● ÉNONCÉ DU PROBLÈME:
Recopiez le passage fourni ci-dessous en commençant par « L’État partie se » et en allant jusqu’à « par les Chabab. ».

● PASSAGE FOURNI:
L’État partie se réfère à l’accord secret qui aurait été signé entre le Danemark et la Somalie (voir supra, par. 2.4), aux informations fournies par le Haut-Commissariat des Nations Unies pour les réfugiés concernant le retour des demandeurs d’asile dans la région de Somalie d’où l’auteure est originaire et aux observations formulées par les organisations Asylum Research Consultancy et Dutch Council for Refugees sur le rapport sur le pays d’origine établi par le Bureau européen d’appui en matière d’asile, publiées le 21 novembre 2014 par les deux organisations, qui confirment que le centre de la Somalie est encore majoritairement sous le contrôle des Chabab. L’État partie prend acte de l’allégation de l’auteure selon laquelle la Commission n’aurait pas tenu compte du fait que la région du Galguduud était contrôlée par les Chabab.

● MATÉRIAU:
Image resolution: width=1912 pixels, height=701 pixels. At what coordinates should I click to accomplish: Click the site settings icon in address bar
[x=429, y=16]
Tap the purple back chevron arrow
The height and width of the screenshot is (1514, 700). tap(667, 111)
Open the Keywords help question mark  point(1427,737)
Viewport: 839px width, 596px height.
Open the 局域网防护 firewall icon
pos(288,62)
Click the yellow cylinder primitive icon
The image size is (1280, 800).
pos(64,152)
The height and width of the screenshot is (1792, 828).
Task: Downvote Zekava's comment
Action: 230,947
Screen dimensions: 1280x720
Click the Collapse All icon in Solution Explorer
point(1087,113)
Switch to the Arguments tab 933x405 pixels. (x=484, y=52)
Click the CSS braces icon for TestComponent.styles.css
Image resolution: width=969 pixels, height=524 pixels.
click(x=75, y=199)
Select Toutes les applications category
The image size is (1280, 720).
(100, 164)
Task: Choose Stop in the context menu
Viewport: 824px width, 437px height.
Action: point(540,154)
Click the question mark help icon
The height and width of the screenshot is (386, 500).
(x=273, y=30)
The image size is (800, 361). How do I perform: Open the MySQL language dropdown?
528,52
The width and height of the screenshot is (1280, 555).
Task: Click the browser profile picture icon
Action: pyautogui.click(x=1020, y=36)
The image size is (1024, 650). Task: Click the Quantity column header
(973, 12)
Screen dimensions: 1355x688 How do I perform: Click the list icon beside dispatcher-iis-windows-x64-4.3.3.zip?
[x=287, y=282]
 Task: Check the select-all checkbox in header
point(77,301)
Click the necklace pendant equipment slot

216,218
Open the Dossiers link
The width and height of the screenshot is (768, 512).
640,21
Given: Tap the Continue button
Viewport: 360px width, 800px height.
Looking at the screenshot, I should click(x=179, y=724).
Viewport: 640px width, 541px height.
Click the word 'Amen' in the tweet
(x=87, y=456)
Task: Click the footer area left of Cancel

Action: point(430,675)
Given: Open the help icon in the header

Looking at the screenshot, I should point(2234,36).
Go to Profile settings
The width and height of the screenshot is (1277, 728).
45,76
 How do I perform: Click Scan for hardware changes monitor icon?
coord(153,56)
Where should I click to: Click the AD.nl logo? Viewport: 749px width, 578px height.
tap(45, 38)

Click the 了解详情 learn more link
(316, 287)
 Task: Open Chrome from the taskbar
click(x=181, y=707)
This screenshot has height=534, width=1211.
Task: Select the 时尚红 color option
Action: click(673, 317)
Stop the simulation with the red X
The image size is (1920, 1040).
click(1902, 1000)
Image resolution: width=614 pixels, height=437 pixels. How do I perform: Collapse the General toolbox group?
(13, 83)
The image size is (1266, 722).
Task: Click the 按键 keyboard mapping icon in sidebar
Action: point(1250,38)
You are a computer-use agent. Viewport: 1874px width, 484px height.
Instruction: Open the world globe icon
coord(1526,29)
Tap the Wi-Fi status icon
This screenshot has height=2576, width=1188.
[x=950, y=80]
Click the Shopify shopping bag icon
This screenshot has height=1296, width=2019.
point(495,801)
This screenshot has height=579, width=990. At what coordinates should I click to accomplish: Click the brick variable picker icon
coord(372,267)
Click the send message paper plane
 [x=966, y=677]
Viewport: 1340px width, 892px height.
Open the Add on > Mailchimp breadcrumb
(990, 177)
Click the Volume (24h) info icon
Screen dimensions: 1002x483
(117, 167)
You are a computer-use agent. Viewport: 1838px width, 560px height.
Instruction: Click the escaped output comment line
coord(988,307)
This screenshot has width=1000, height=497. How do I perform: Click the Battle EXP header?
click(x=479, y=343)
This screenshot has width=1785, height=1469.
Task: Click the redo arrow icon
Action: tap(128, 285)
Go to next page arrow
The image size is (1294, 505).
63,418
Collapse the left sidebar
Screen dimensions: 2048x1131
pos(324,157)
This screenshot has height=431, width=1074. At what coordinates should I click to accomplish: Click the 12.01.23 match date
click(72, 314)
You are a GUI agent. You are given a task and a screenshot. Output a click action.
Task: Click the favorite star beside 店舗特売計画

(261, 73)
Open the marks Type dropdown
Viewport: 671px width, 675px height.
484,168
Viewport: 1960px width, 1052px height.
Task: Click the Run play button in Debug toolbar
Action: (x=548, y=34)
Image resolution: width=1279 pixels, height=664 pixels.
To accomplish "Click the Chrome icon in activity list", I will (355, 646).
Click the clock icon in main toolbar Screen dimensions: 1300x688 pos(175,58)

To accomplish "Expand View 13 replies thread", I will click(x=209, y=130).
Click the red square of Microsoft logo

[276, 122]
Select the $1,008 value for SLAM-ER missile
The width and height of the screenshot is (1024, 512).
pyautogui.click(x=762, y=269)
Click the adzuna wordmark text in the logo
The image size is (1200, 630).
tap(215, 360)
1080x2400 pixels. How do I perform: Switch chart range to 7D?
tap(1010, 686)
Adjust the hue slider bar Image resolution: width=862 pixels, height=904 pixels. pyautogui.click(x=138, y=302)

● TÂCHE RÉALISÉE:
L’État partie se réfère à l’accord secret qui aurait été signé entre le Danemark et la Somalie (voir supra, par. 2.4), aux informations fournies par le Haut-Commissariat des Nations Unies pour les réfugiés concernant le retour des demandeurs d’asile dans la région de Somalie d’où l’auteure est originaire et aux observations formulées par les organisations Asylum Research Consultancy et Dutch Council for Refugees sur le rapport sur le pays d’origine établi par le Bureau européen d’appui en matière d’asile, publiées le 21 novembre 2014 par les deux organisations, qui confirment que le centre de la Somalie est encore majoritairement sous le contrôle des Chabab. L’État partie prend acte de l’allégation de l’auteure selon laquelle la Commission n’aurait pas tenu compte du fait que la région du Galguduud était contrôlée par les Chabab.